Ontario — Whether s. 2(d) requires legislature to provide a particular
form of collective bargaining rights to agricultural workers, in order to
secure effective exercise of associational rights — If so, whether legislation infringes
freedom of association by failing to safeguard the exercise of collective
bargaining rights — Whether infringement justifiable — Canadian Charter of
Rights and Freedoms, ss. 1 , 2 (d) — Agricultural Employees Protection Act, 2002,
S.O. 2002, c. 16 — Labour Relations Act, 1995, S.O. 1995, c. 1,
Sch. A, s. 3(b.1).
Constitutional law — Charter of Rights — Equality
rights — Separate labour relations legislation governing agricultural workers
in Ontario — Whether the Agricultural Employees Protection Act, 2002 violates workers’

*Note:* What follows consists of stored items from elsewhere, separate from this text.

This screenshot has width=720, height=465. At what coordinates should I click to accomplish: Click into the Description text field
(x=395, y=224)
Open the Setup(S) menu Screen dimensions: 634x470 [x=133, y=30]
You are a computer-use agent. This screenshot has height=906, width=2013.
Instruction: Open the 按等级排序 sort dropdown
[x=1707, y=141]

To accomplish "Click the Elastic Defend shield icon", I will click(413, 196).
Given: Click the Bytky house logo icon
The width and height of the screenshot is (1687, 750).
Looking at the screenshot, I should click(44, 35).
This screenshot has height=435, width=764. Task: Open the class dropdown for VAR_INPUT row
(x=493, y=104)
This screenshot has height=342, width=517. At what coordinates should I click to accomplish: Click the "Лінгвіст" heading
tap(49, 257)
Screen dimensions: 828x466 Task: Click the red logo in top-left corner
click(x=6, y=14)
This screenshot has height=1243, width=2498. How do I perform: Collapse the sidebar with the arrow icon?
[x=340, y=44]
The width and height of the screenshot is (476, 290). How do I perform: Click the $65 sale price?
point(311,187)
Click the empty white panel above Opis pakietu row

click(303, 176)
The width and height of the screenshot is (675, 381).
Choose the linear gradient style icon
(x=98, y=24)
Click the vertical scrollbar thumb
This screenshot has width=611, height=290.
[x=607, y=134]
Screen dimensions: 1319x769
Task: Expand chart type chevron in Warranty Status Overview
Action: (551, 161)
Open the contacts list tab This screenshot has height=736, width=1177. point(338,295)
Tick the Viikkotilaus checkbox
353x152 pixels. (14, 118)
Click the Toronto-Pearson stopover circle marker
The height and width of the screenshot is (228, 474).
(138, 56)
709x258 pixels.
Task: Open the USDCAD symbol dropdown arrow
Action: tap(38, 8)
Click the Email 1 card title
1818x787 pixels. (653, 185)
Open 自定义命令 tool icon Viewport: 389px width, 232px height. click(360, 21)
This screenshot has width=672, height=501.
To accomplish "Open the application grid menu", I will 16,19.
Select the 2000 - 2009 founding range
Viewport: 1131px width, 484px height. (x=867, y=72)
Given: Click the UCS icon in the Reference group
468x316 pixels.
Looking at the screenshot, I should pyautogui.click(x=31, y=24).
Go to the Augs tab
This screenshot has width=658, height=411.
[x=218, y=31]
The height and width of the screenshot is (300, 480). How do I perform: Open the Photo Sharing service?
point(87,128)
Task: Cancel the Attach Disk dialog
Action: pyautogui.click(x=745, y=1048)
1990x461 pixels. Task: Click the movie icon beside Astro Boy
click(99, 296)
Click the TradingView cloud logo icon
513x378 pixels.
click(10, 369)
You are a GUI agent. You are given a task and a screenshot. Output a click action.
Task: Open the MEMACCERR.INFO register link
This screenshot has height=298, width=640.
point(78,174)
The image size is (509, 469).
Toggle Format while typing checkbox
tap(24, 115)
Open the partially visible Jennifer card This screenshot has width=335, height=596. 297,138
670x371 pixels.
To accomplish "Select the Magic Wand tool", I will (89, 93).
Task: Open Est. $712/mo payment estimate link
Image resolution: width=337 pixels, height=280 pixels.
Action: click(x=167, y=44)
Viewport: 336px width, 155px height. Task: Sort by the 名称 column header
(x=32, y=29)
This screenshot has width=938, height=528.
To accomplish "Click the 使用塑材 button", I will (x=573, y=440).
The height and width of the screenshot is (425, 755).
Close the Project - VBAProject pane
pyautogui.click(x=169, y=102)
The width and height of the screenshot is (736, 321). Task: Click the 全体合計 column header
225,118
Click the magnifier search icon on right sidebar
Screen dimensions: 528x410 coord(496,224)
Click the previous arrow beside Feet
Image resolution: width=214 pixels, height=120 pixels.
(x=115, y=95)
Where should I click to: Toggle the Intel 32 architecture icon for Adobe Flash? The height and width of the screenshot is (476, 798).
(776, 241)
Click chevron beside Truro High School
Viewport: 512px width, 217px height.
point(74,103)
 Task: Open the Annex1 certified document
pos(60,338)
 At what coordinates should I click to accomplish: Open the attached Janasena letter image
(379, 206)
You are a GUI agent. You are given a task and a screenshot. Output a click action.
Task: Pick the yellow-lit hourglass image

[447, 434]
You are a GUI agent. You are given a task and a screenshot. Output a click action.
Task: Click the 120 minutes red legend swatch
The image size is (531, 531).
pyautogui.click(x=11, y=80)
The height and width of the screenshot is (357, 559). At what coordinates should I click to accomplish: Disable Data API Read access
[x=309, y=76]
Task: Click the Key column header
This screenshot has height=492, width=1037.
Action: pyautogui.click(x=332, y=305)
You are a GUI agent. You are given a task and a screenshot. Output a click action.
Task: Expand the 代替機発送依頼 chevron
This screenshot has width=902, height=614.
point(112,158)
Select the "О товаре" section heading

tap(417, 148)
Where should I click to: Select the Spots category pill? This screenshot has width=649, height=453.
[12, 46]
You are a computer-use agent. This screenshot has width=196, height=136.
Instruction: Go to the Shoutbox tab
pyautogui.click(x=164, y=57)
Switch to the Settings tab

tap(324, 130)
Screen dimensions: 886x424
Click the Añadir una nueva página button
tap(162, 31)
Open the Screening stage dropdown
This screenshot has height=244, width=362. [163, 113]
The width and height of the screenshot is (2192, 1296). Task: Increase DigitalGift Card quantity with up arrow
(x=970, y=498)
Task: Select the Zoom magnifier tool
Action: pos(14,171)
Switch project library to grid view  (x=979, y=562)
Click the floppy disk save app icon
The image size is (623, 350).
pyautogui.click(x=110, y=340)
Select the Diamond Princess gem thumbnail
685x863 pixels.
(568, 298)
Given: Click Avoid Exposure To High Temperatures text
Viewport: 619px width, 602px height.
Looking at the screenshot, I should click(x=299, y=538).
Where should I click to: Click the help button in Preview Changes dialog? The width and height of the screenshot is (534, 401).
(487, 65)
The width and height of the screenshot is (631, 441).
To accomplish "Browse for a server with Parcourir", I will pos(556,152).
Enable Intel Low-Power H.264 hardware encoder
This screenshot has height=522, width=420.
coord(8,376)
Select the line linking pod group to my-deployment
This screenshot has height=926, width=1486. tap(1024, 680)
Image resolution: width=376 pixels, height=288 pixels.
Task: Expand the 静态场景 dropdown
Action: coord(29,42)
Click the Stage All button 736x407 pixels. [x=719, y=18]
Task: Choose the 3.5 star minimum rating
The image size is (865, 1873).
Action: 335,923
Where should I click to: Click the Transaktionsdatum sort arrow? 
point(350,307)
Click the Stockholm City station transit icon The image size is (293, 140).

right to equality under s. 15 of the Charter by excluding workers from the
protections accorded to workers in other sectors — If so, whether infringement
justifiable — Canadian Charter of Rights and Freedoms, ss. 1 , 15 — Agricultural
Employees Protection Act, 2002, S.O. 2002, c. 16 — Labour Relations Act,
1995, S.O. 1995, c. 1, Sch. A, s. 3(b.1).
In
2002, the Ontario legislature enacted the Agricultural Employees Protection
Act, 2002 (“AEPA”) which excluded farm workers from the Labour
Relations Act (“LRA”), but crafted a separate labour relations
regime for farm workers. The AEPA was
a response to Dunmore v. Ontario (Attorney General), 2001 SCC 94, [2001]
3 S.C.R. 1016, which found that the previous legislative scheme violated s. 2 (d)
of the Canadian Charter of Rights and Freedoms and declared it
constitutionally invalid. It grants farm workers the rights to form and join
an employees’ association, to participate in its activities, to assemble, to
make representations to their employers through their association on their
terms and conditions of employment, and the right to be protected against
interference, coercion and discrimination in the exercise of their rights. The
employer must give an association the opportunity to make representations
respecting terms and conditions of employment, and it must listen to those
representations or read them. The AEPA tasks a tribunal with hearing
and deciding disputes about the application of the Act.
After
limited efforts to use the new protections under the AEPA, a constitutional
challenge was mounted on the basis the Act infringed farm workers’ rights under
ss. 2 (d) and 15 of the Charter by failing to provide
effective protection for the right to organize
and bargain collectively and by excluding farm workers from the protections
accorded to workers in other sectors. In 2006, the Ontario Superior Court dismissed
the application. The Court of Appeal allowed the appeal and declared the AEPA
to be constitutionally invalid. It rendered its
decision after the release of Health Services and Support —
Facilities Subsector Bargaining Assn. v. British Columbia, 2007 SCC
27, [2007] 2 S.C.R. 391.
Held
(Abella J. dissenting): The appeal
should be allowed and the action dismissed.
Per
McLachlin C.J. and LeBel, Binnie, Fish and Cromwell JJ.: Section 2 (d)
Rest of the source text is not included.